1. ## Solve trig equatiom

The equation is on the interval [0,2pi]:2cos^2x+3sinx-3=0

I get up to the part -2sinx^2+3sinx-1=0

I cant get past this, im stuck as to how i should factor it.

Can domeone also tell me if i can do this on the ti-nspire cas? If so, how?

2. ## Re: Solve trig equatiom

$2\cos^2 x+3\sin x-3=0$

$2(1-\sin^2 x)+3\sin x-3=0$

$2-2\sin^2 x+3\sin x-3=0$

$-2\sin^2 x+3\sin x-1=0$

make $\sin x = u$

$-2u^2 +3u-1=0$

3. ## Re: Solve trig equatiom

Ok i had that part....i factored it as

(-sinx+1)(2sinx-1)=0

Sin x =1 which is pi/2 and 2sinx=0 which is 2pi?

Can someone please confirm?

4. ## Re: Solve trig equatiom

The second factor

$2\sin x-1 = 0$

$2\sin x = 1$

$\sin x = \frac{1}{2}$

$x = \frac{\pi}{6}$

5. ## Re: Solve trig equatiom

Whoops...thanks for pointing that out!

6. ## Re: Solve trig equatiom

Wait, somethings still wrong...

The first equation is

-sinx-1=0
And that gives me
-sinx=1 and as per the even and odd identity it is the same as sinx=-1 correct?
So what would my ans be? 3pi/2?

And for the second equation, sin x =1/2 so would my ans be pi/6+2npi and 5pi/6+2npi?

7. ## Re: Solve trig equatiom

I think i still have the factoring wrong, can someone please help?

8. ## Re: Solve trig equatiom

The equation is on the interval [0,2pi]:2cos^2x+3sinx-3=0
$-2\sin^2{x} + 3\sin{x} - 1 = 0$

$2\sin^2{x} - 3\sin{x} + 1 = 0$

$(2\sin{x}-1)(\sin{x}-1) = 0$

$\sin{x} = \frac{1}{2}$

$\sin{x} = 1$

now, pay attention to the given interval in the original problem statement and write the three solutions for x

9. ## Re: Solve trig equatiom

I see, why do i have to multiply by neg -1?

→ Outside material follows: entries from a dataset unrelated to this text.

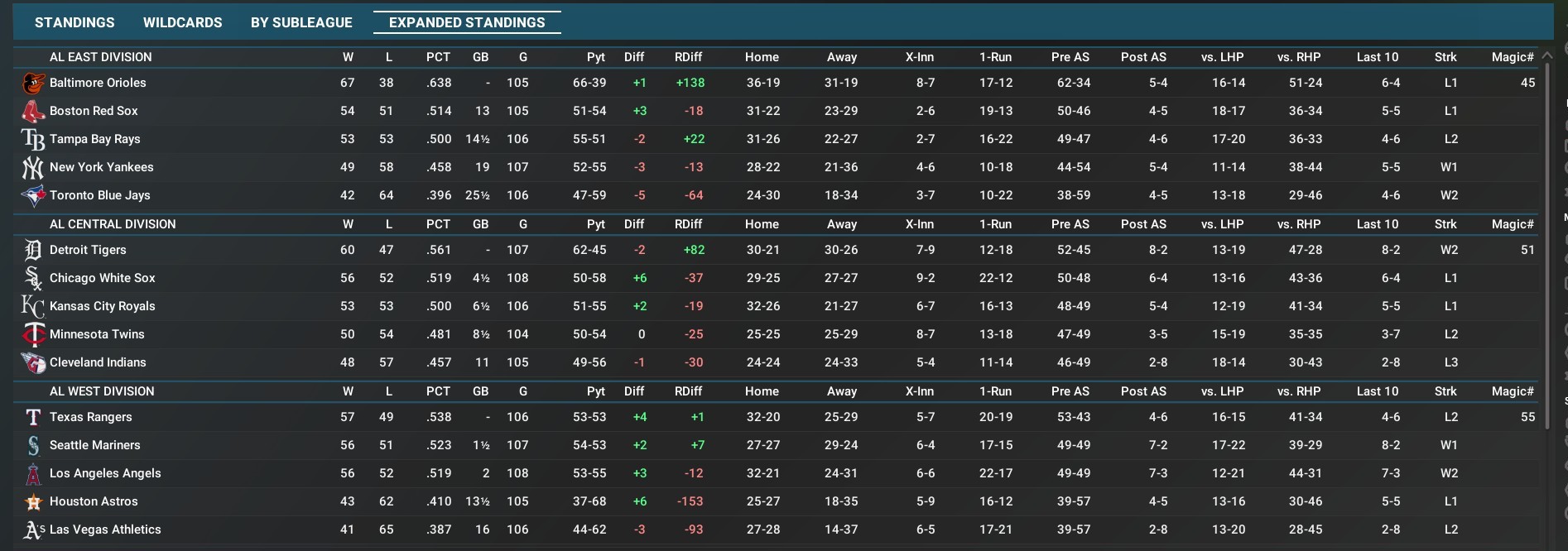The height and width of the screenshot is (551, 1568).
Task: Sort AL West by Last 10 header
Action: pos(1377,391)
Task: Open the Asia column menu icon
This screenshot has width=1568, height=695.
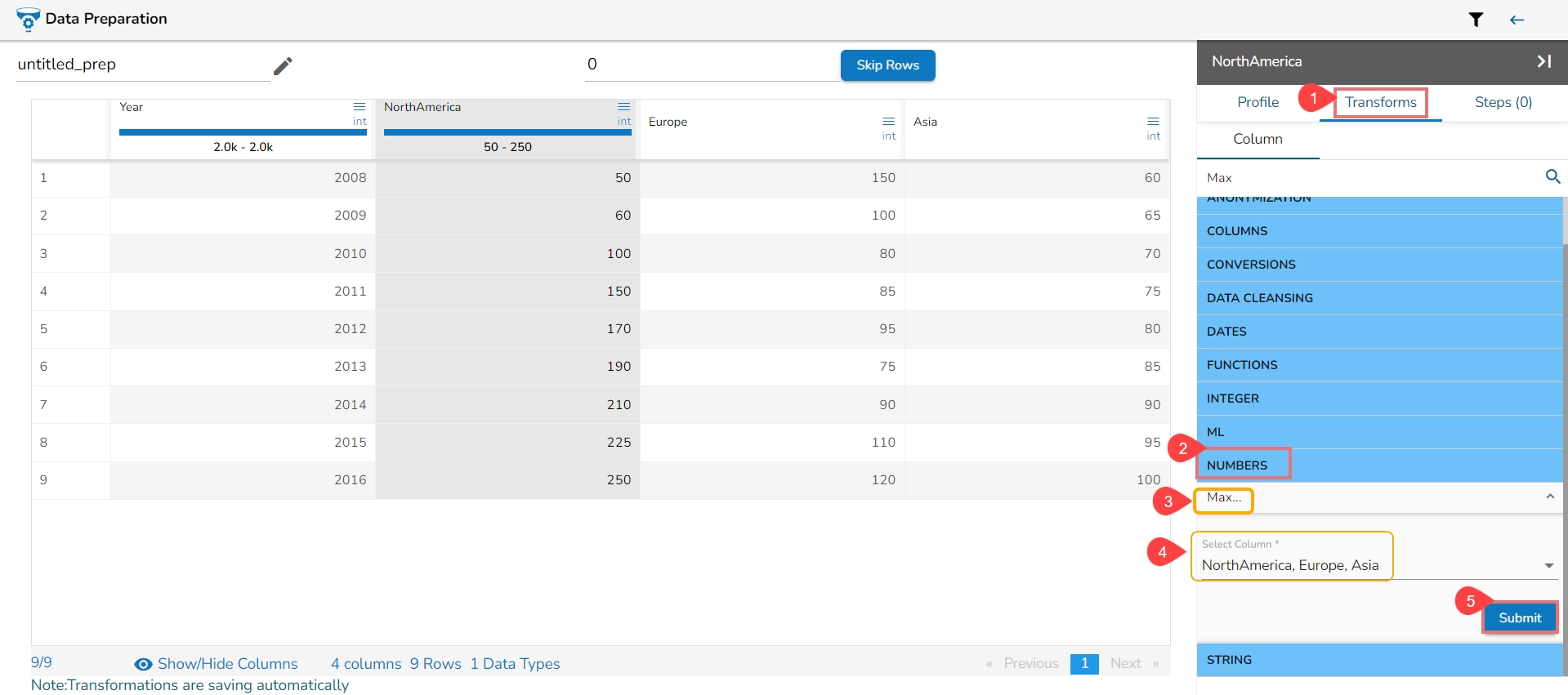Action: click(1153, 122)
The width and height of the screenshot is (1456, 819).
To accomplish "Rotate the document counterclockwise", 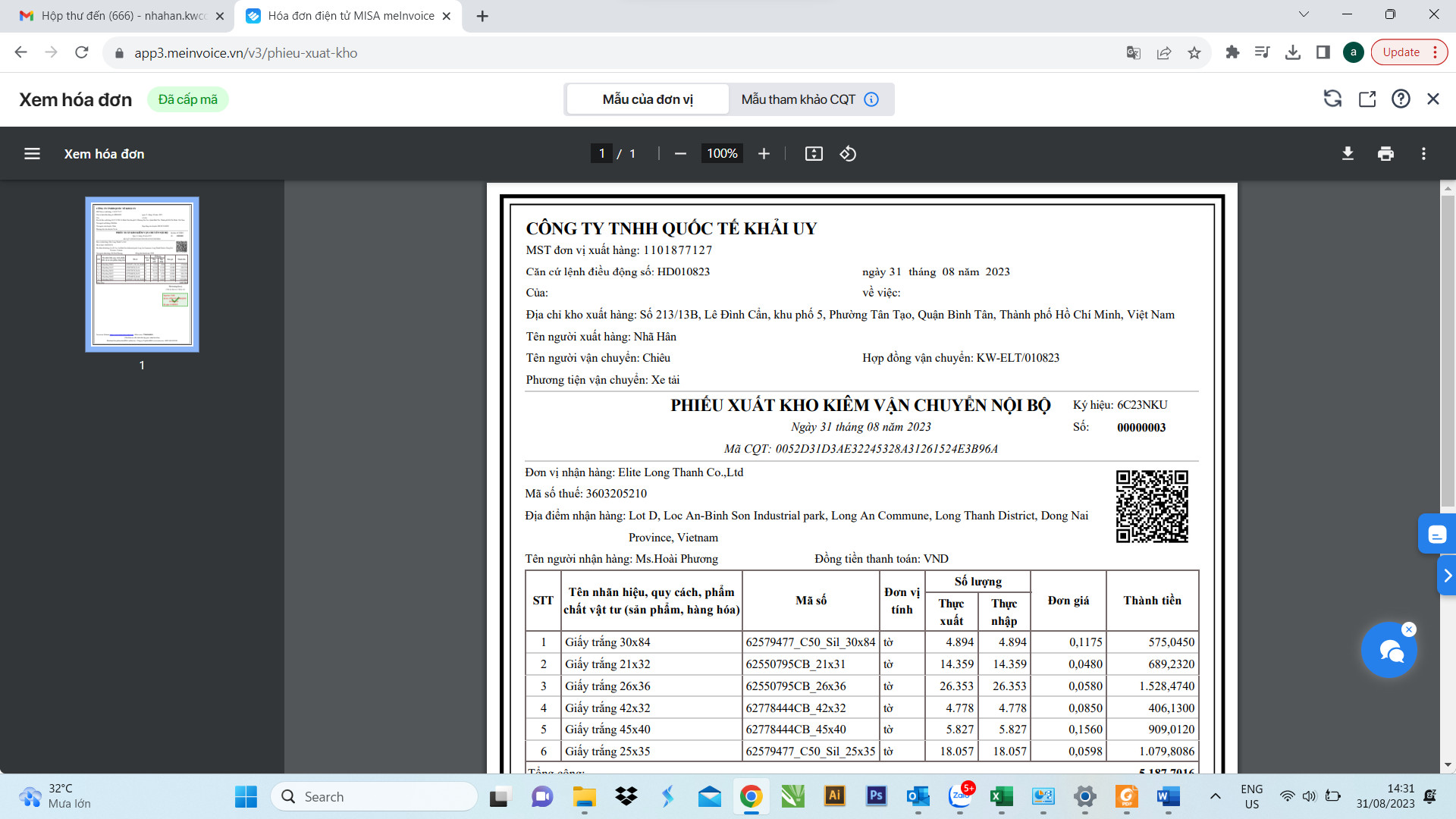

And the value for sin x=1 is pi/2+2npi? And for sin 1/2 is pi/6+2npi and 5pi/6+2npi?

I have to write the 2npi, right?

10. ## Re: Solve trig equatiom

Originally Posted by noork85
I see, why do i have to multiply by neg -1? makes it easier to factor

And the value for sin x=1 is pi/2+2npi? And for sin 1/2 is pi/6+2npi and 5pi/6+2npi?

I have to write the 2npi, right?
NO, read this again ...

The equation is on the interval [0,2pi]:2cos^2x+3sinx-3=0

11. ## Re: Solve trig equatiom

I thought that because its on the 2pi interval, it has infinitely more solutions, which is why its 5pi/6 +2npi and so on...

If not that, then i really dont know...